What needs to be done
Pull out all lines from the listing below in which the word "will" appears.
┄┄┄┄┄┄┄┄┄┄
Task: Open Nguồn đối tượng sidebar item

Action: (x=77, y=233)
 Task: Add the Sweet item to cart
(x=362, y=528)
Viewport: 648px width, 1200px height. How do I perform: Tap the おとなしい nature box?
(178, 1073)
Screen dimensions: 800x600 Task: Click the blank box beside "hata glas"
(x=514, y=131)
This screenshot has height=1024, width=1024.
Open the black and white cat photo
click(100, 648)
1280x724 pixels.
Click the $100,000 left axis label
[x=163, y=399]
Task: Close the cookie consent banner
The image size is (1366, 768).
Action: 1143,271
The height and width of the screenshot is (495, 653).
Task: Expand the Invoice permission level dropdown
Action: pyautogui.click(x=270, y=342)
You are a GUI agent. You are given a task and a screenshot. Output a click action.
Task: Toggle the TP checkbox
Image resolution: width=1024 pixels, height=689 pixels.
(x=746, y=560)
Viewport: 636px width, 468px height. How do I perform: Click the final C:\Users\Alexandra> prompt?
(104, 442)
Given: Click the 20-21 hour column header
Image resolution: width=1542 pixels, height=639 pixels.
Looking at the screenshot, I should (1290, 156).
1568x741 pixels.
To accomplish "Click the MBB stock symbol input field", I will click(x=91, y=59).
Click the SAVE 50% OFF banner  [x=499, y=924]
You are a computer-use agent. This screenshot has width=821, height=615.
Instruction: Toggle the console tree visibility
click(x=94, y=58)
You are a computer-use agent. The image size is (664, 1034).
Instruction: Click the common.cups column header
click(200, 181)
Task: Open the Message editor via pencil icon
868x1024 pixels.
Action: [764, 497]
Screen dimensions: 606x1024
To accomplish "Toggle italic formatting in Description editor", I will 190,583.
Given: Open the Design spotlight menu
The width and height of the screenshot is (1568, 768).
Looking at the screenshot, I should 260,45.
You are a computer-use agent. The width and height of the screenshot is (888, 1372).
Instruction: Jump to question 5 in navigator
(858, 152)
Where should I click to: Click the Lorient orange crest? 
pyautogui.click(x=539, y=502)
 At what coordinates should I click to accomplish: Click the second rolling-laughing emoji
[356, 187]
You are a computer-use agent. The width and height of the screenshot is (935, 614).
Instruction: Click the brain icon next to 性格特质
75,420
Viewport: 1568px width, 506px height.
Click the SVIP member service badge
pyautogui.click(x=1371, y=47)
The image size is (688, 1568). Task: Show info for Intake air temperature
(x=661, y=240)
┄┄┄┄┄┄┄┄┄┄
Problem solution
To accomplish "Click the MBB stock symbol input field", I will click(x=91, y=59).
To accomplish "Toggle italic formatting in Description editor", I will 190,583.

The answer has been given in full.